I fully admit that I went into DrupalCon Chicago suspicious of AI. Not exactly “curious-suspicious.” It was more like arms-crossed, waiting-to-be-convinced suspicious. I’d been following the issue queue debates and noticing the tension between people who wanted more or less involvement of LLMs in our community. I held some assumptions that led to discomfort, and I resisted participating in the community. I almost didn’t go this year, for the first time since 2009.

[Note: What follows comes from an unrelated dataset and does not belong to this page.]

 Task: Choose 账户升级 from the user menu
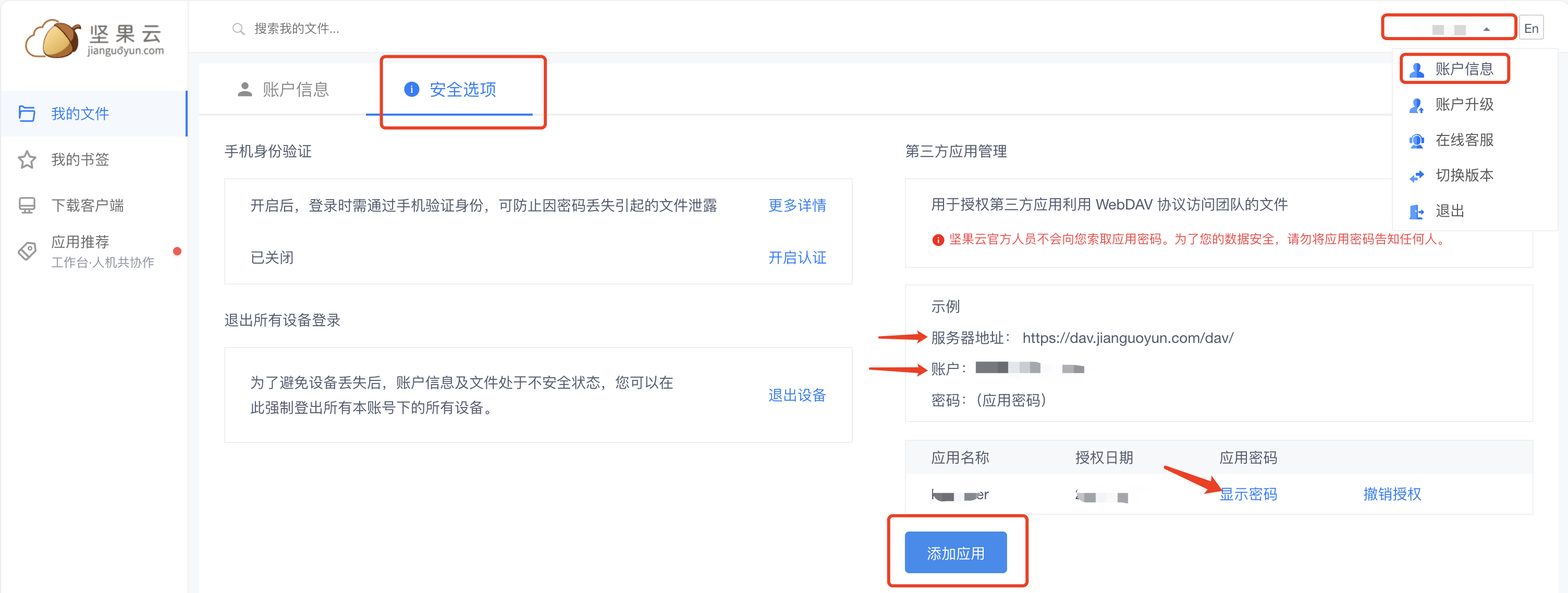[1464, 105]
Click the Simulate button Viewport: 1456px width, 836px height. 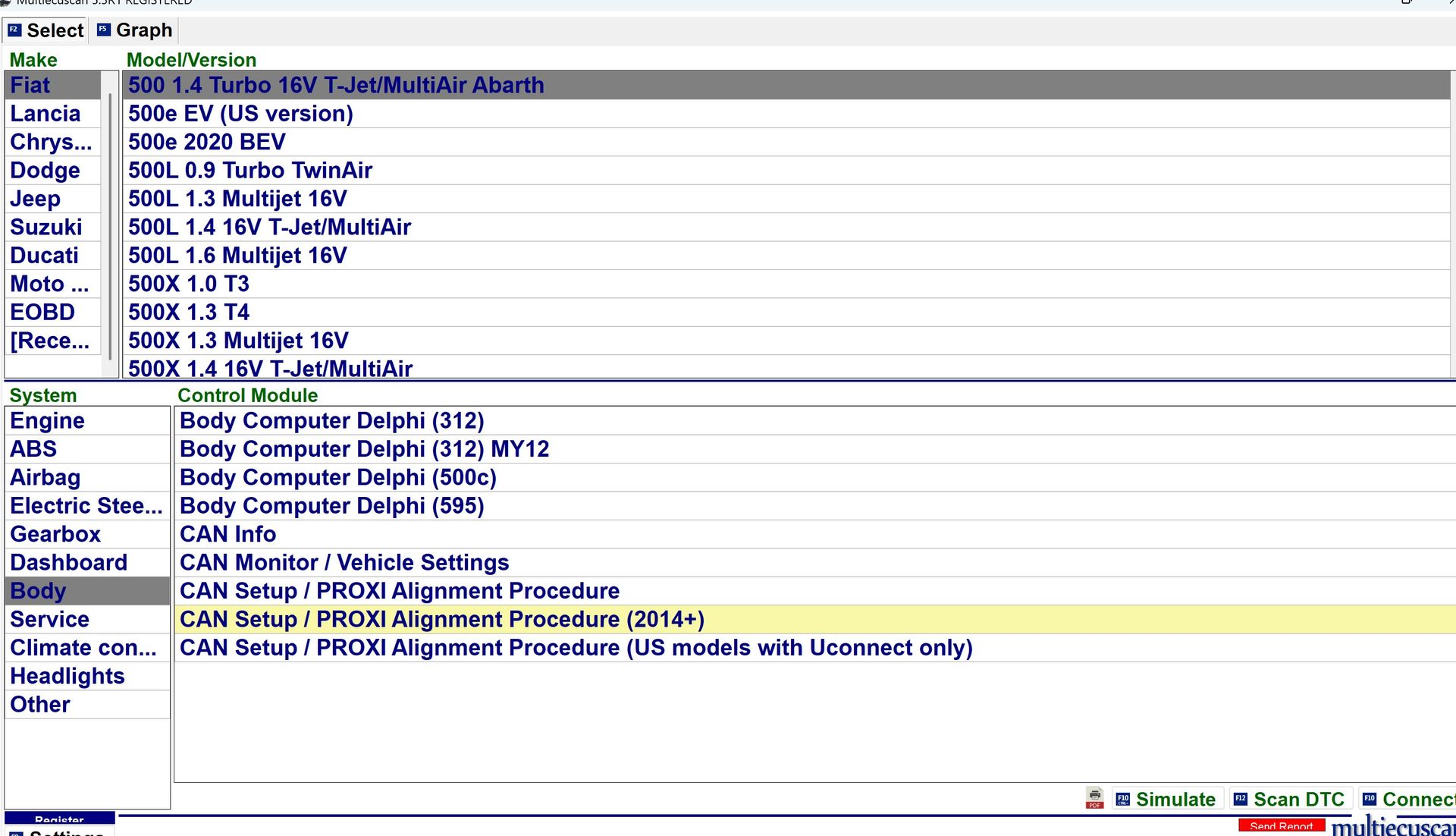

But at the last moment, I found a way to make it work, and I went to DrupalCon in spite of my skepticism. Over the course of the week, talking to people, sitting in sessions, and watching how the community was working through this, I started to notice something. Many people in the community doing thoughtful work with AI weren’t necessarily the ones who had picked a “side.” They were the ones drawing on something the Drupal community built years ago: our Values and Principles. Those conversations began to change my assumptions.
When the Conversation Gets Heated
There seems to be real tension in the Drupal community around AI right now. Proposals to ban AI-generated contributions from Drupal core, and related discussions about where to draw the line, have stirred some strong feelings. Dries wrote honestly about the bind he feels in “AI creates asymmetric pressure on Open Source,” naming both the real burden on maintainers and the risk of falling behind. He described feeling caught between two truths: maintainers hold everything together, and the people who depend on Drupal watch other platforms accelerate.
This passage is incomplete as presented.